Hace poco me encontré con un viejo amigo de la familia en una de esas protocolares reuniones a las que se debe asistir por compromiso y me preguntó: - "¿Cómo están sus poemas? ¿ha seguido escribiendo?"-.
No, no he vuelto a escribir en mucho tiempo, ni en las servilletas, ni en mi moleskine, ni en mi blog. Hace tiempo que las ideas están encerradas, yo junto a ellas, entregada a un proceso de interiorización bastante prolongado, para conocerme mejor no sé si con la firme intención de aceptarme o con la dudosa tarea de cambiar lo que no me gusta o siento que no está bien.

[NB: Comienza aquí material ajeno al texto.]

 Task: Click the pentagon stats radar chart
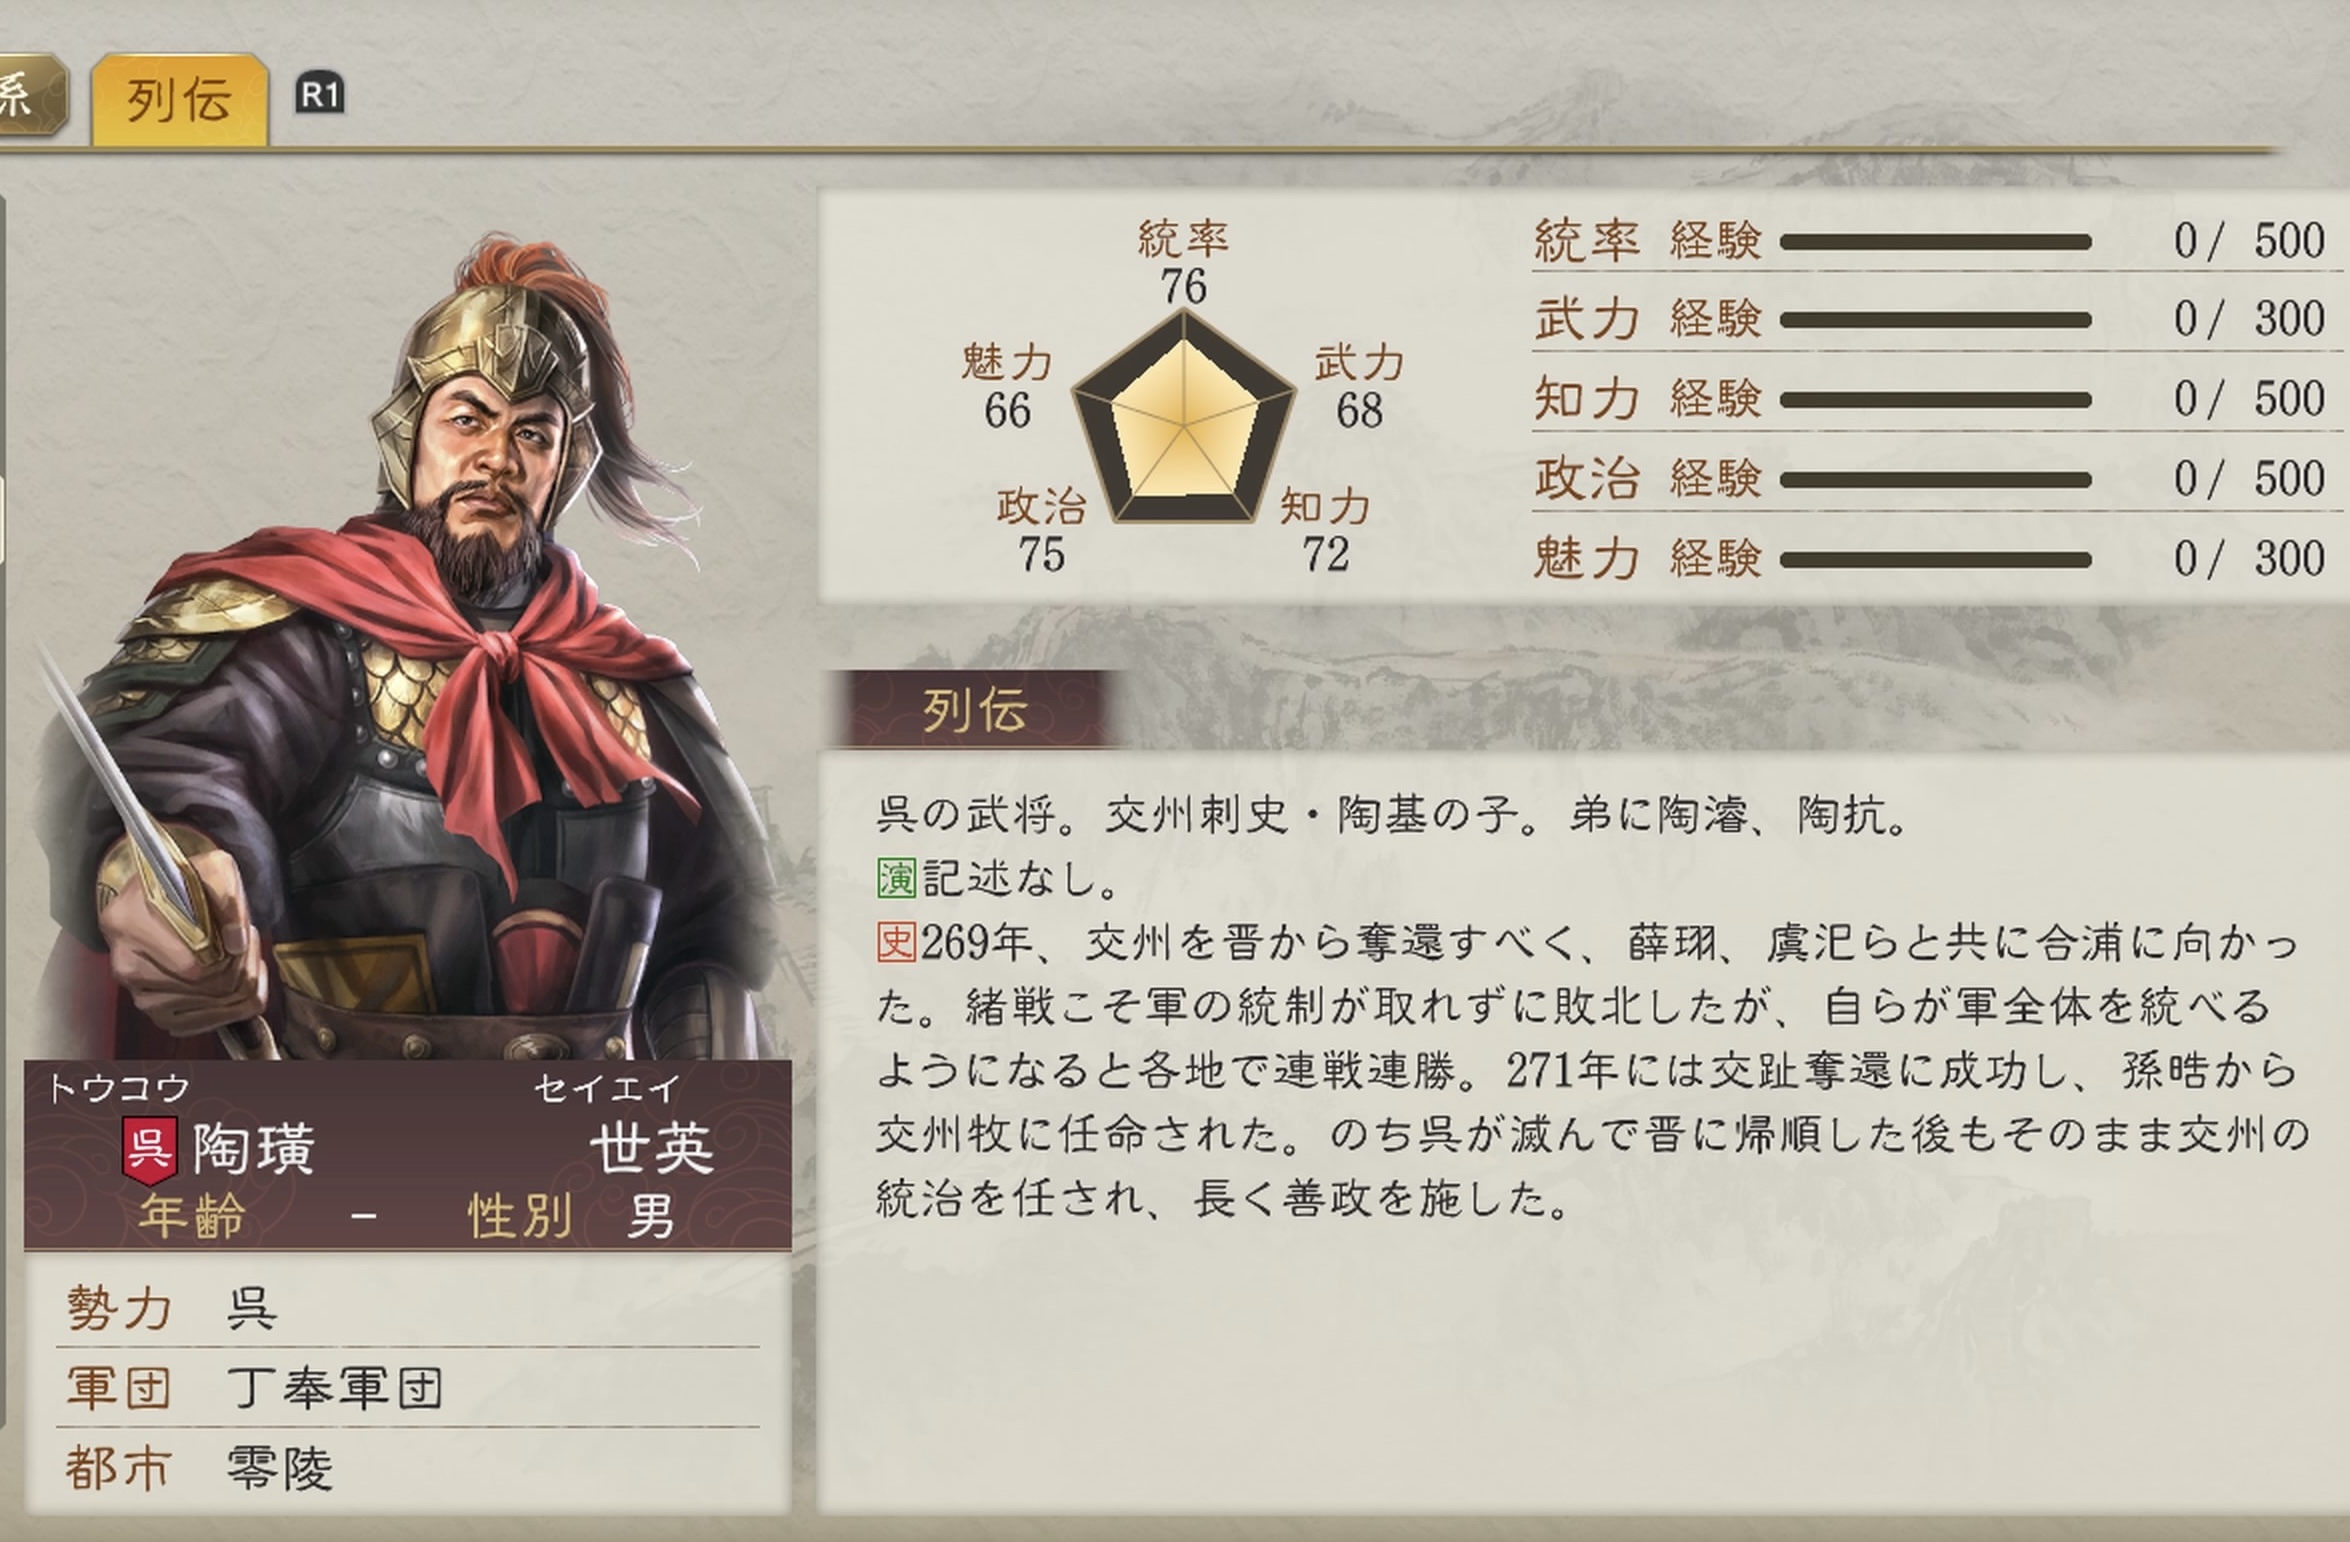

- "¿Cómo que no ha escrito más? recuerdo incluso sus poemas de cuando era una muchachita, siempre me gustó leerla, vamos no lo deje a un lado eso es algo digno de cultivar para toda la vida"-
Sus palabras me pusieron a pensar. A pesar de seguir siendo una persona muy crítica ya no siento esa necesidad, tan familiar en otros tiempos, de decir lo que siento a cada paso. Estoy encerrada en mi mundo y ahora cuestionándome si el encierro que comenzó como una interiorización se ha transformado en una especie de autocensura. Entonces comparto la carga y reparto una parte de la culpa a esta ciudad en la que vivo, su violencia me está llevando de los tonos grises a un negro absoluto. Pienso demasiado y estoy cansada.
Leí por ahí que la tristeza es adictiva. La soledad también, debo agregar, es un peligroso gusto adquirido.
Un paso a la vez, dicen. Hoy he vuelto a escribir, mañana será otro día.